Alfons Goppel was a German politician of the CSU party and Prime Minister of Bavaria.
11 Facts About Alfons Goppel
Alfons Goppel was born in Reinhausen, one of the nine children of the baker Ludwig Goppel and his wife Barbara.
Alfons Goppel married Gertrud Wittenbrink in 1935 and they had six sons.
Alfons Goppel joined the state prosecutors office in 1934 and was posted to Mainburg, Kaiserslautern and finally Aschaffenburg.
Alfons Goppel joined the conservative Bavarian People's Party in 1930 and was a member until the party's self-dissolution in November 1933.
Alfons Goppel joined the SA and the NSDAP in the following years.

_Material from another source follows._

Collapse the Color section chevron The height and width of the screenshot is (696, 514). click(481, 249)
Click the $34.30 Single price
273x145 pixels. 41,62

Alfons Goppel took part in the campaigns in France and Russia in the German Wehrmacht during the Second World War and later became an instructor at the Infanterieschule Doberitz, near Berlin, a training camp of the German army.
Alfons Goppel was elected to the Bavarian Landtag in October 1947 but barred from taking up his seat due to his political past.
Alfons Goppel remained in the Bavarian parliament until 1978, when he gave it up to become a member of the European Parliament.
Alfons Goppel unsuccessfully ran for mayor of Wurzburg in 1956 and became an under secretary in the Bavarian Ministry of Justice the year after.
One of his sons, Thomas Alfons Goppel, later served amongst others as Minister of Science, Research and the Arts.